* Start SUPPLIED DATA *

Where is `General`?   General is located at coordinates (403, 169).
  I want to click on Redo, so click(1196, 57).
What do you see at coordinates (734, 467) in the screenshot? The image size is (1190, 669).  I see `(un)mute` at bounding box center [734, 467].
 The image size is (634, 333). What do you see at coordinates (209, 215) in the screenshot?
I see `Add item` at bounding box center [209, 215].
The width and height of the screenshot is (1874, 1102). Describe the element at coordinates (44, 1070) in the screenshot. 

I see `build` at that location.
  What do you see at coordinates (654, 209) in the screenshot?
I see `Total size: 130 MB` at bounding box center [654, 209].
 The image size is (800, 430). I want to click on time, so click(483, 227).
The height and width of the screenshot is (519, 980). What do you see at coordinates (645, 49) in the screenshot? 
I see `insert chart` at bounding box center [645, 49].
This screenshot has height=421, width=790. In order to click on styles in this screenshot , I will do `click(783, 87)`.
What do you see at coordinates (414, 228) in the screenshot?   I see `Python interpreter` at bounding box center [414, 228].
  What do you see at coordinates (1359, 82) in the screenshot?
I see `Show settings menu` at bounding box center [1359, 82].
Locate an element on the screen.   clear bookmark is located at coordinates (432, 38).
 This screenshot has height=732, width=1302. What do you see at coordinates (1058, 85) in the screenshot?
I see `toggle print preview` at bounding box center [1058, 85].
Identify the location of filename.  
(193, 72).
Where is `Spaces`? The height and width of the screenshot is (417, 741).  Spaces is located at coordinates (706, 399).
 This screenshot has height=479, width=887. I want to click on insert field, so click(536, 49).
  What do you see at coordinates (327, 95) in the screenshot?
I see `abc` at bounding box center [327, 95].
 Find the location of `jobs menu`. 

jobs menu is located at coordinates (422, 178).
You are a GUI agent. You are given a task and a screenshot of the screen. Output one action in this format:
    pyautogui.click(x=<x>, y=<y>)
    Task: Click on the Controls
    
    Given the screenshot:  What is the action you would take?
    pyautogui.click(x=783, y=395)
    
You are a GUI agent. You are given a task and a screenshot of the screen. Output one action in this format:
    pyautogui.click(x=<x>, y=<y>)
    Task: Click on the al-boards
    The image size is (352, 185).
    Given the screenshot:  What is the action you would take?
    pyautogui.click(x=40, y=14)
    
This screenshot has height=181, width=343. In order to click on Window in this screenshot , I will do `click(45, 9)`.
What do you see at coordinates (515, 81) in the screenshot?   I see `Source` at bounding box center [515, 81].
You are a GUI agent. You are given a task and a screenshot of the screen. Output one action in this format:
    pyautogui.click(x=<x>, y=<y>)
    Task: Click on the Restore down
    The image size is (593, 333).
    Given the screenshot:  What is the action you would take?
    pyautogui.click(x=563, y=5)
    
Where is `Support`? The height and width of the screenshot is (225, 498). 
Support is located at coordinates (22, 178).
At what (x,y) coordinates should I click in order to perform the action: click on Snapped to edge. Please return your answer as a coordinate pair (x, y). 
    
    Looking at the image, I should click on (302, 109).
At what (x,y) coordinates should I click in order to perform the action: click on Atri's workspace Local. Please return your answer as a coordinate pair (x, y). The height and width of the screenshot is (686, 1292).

* End SUPPLIED DATA *

_DIRECTIONS FOR THIS TASK_
Reproduce all of the rows above word for word.

_EXPECTED ANSWER_
Where is `General`?   General is located at coordinates (403, 169).
  I want to click on Redo, so click(1196, 57).
What do you see at coordinates (734, 467) in the screenshot? The image size is (1190, 669).  I see `(un)mute` at bounding box center [734, 467].
 The image size is (634, 333). What do you see at coordinates (209, 215) in the screenshot?
I see `Add item` at bounding box center [209, 215].
The width and height of the screenshot is (1874, 1102). Describe the element at coordinates (44, 1070) in the screenshot. 

I see `build` at that location.
  What do you see at coordinates (654, 209) in the screenshot?
I see `Total size: 130 MB` at bounding box center [654, 209].
 The image size is (800, 430). I want to click on time, so click(483, 227).
The height and width of the screenshot is (519, 980). What do you see at coordinates (645, 49) in the screenshot? 
I see `insert chart` at bounding box center [645, 49].
This screenshot has height=421, width=790. In order to click on styles in this screenshot , I will do `click(783, 87)`.
What do you see at coordinates (414, 228) in the screenshot?   I see `Python interpreter` at bounding box center [414, 228].
  What do you see at coordinates (1359, 82) in the screenshot?
I see `Show settings menu` at bounding box center [1359, 82].
Locate an element on the screen.   clear bookmark is located at coordinates (432, 38).
 This screenshot has height=732, width=1302. What do you see at coordinates (1058, 85) in the screenshot?
I see `toggle print preview` at bounding box center [1058, 85].
Identify the location of filename.  
(193, 72).
Where is `Spaces`? The height and width of the screenshot is (417, 741).  Spaces is located at coordinates (706, 399).
 This screenshot has height=479, width=887. I want to click on insert field, so click(536, 49).
  What do you see at coordinates (327, 95) in the screenshot?
I see `abc` at bounding box center [327, 95].
 Find the location of `jobs menu`. 

jobs menu is located at coordinates (422, 178).
You are a GUI agent. You are given a task and a screenshot of the screen. Output one action in this format:
    pyautogui.click(x=<x>, y=<y>)
    Task: Click on the Controls
    
    Given the screenshot:  What is the action you would take?
    pyautogui.click(x=783, y=395)
    
You are a GUI agent. You are given a task and a screenshot of the screen. Output one action in this format:
    pyautogui.click(x=<x>, y=<y>)
    Task: Click on the al-boards
    The image size is (352, 185).
    Given the screenshot:  What is the action you would take?
    pyautogui.click(x=40, y=14)
    
This screenshot has height=181, width=343. In order to click on Window in this screenshot , I will do `click(45, 9)`.
What do you see at coordinates (515, 81) in the screenshot?   I see `Source` at bounding box center [515, 81].
You are a GUI agent. You are given a task and a screenshot of the screen. Output one action in this format:
    pyautogui.click(x=<x>, y=<y>)
    Task: Click on the Restore down
    The image size is (593, 333).
    Given the screenshot:  What is the action you would take?
    pyautogui.click(x=563, y=5)
    
Where is `Support`? The height and width of the screenshot is (225, 498). 
Support is located at coordinates (22, 178).
At what (x,y) coordinates should I click in order to perform the action: click on Snapped to edge. Please return your answer as a coordinate pair (x, y). 
    
    Looking at the image, I should click on (302, 109).
At what (x,y) coordinates should I click in order to perform the action: click on Atri's workspace Local. Please return your answer as a coordinate pair (x, y). The height and width of the screenshot is (686, 1292).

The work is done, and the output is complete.